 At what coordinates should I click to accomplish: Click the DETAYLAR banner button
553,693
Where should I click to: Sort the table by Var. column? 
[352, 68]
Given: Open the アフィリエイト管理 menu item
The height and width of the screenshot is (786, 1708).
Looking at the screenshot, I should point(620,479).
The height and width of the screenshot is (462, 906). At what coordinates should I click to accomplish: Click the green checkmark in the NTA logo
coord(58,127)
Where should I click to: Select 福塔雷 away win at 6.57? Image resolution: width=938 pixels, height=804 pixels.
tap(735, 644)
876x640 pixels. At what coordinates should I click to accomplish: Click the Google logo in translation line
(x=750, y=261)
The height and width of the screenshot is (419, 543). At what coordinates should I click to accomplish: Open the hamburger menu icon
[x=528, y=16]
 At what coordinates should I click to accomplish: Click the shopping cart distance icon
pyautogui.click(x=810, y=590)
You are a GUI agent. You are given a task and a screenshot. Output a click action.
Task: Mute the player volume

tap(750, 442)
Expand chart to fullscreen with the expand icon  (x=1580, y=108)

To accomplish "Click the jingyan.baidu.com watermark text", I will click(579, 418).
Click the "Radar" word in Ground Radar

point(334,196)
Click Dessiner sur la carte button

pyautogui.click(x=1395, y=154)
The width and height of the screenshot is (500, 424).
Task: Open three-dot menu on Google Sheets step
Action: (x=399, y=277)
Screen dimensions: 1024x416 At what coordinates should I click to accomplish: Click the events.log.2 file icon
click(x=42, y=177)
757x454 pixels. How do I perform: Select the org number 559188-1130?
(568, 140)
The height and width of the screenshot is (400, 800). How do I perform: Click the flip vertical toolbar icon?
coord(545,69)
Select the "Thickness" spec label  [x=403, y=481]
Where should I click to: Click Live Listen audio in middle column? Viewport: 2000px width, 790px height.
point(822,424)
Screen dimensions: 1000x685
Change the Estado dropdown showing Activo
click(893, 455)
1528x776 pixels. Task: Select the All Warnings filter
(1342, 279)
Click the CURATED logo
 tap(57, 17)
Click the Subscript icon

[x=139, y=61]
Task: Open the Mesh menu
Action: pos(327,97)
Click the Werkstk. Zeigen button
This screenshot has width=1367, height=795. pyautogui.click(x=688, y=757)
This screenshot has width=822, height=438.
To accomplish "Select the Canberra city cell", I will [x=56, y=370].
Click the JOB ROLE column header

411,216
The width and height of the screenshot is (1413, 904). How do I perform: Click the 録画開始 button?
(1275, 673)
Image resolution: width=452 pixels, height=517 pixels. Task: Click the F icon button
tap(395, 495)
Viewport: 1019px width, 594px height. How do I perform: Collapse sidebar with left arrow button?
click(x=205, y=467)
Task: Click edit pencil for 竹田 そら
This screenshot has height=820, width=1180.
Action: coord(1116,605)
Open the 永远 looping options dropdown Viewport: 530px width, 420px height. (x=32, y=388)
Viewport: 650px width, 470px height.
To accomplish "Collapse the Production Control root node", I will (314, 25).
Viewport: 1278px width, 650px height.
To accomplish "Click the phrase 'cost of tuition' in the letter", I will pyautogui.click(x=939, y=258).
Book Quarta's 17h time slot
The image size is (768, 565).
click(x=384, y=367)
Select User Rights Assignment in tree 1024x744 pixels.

++++++++++

• _What to produce_: The lines to output run from the one containing "Viewport: 1278px width, 650px height." through the last line of the records above; repeat them exactly and nothing more.

• _Response below_:
Viewport: 1278px width, 650px height.
To accomplish "Click the phrase 'cost of tuition' in the letter", I will pyautogui.click(x=939, y=258).
Book Quarta's 17h time slot
The image size is (768, 565).
click(x=384, y=367)
Select User Rights Assignment in tree 1024x744 pixels.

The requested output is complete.